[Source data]
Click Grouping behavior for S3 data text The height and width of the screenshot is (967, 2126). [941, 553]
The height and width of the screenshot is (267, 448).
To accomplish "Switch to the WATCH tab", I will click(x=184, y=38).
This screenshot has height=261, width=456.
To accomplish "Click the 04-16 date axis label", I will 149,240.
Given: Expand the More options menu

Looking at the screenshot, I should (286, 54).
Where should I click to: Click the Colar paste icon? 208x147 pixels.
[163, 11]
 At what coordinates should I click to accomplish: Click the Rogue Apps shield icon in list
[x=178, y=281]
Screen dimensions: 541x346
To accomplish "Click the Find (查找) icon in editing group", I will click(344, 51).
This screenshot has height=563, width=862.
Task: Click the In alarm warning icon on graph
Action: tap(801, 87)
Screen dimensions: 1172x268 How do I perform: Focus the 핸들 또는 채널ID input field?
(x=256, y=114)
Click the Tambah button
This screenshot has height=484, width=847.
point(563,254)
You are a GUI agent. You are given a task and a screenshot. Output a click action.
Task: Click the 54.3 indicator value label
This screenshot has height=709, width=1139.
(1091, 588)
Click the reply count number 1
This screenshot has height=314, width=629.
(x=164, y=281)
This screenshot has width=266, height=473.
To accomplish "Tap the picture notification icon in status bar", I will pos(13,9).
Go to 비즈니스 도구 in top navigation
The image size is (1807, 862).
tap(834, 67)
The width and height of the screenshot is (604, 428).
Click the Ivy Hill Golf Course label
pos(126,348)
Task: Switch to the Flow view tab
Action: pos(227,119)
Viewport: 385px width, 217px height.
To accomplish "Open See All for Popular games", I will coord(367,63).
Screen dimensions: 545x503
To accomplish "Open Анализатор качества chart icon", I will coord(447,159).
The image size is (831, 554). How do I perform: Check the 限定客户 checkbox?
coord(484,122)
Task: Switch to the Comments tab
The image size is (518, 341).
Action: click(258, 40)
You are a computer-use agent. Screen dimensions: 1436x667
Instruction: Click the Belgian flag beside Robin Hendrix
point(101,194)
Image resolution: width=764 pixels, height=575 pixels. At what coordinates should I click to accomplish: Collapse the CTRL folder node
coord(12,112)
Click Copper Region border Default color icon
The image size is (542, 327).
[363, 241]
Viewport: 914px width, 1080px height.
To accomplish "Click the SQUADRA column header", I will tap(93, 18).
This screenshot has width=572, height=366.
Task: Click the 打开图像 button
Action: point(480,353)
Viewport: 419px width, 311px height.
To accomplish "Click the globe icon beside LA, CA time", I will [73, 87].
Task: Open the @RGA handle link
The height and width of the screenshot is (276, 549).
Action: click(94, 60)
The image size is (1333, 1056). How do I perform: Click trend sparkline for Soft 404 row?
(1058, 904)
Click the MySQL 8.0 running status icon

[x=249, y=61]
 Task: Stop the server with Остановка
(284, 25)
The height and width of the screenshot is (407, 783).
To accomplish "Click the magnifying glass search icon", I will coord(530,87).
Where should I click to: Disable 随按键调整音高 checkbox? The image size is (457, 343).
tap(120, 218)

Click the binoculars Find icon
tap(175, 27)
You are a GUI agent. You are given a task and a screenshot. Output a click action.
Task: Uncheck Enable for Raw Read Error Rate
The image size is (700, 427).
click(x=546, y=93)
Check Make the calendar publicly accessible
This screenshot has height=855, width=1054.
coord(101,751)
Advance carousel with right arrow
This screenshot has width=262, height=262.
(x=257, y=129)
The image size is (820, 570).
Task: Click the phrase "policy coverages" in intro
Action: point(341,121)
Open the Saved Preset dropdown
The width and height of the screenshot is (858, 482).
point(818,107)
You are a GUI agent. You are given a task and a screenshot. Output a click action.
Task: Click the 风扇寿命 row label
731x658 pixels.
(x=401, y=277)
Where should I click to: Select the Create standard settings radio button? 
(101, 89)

• To do: Take the line that contains "Task: Open the @RGA handle link" and each line after it down to the last of the records, and retype them exactly; add nothing else.

• Result:
Task: Open the @RGA handle link
The height and width of the screenshot is (276, 549).
Action: click(94, 60)
The image size is (1333, 1056). How do I perform: Click trend sparkline for Soft 404 row?
(1058, 904)
Click the MySQL 8.0 running status icon

[x=249, y=61]
 Task: Stop the server with Остановка
(284, 25)
The height and width of the screenshot is (407, 783).
To accomplish "Click the magnifying glass search icon", I will coord(530,87).
Where should I click to: Disable 随按键调整音高 checkbox? The image size is (457, 343).
tap(120, 218)

Click the binoculars Find icon
tap(175, 27)
You are a GUI agent. You are given a task and a screenshot. Output a click action.
Task: Uncheck Enable for Raw Read Error Rate
The image size is (700, 427).
click(x=546, y=93)
Check Make the calendar publicly accessible
This screenshot has height=855, width=1054.
coord(101,751)
Advance carousel with right arrow
This screenshot has width=262, height=262.
(x=257, y=129)
The image size is (820, 570).
Task: Click the phrase "policy coverages" in intro
Action: point(341,121)
Open the Saved Preset dropdown
The width and height of the screenshot is (858, 482).
point(818,107)
You are a GUI agent. You are given a task and a screenshot. Output a click action.
Task: Click the 风扇寿命 row label
731x658 pixels.
(x=401, y=277)
Where should I click to: Select the Create standard settings radio button? 
(101, 89)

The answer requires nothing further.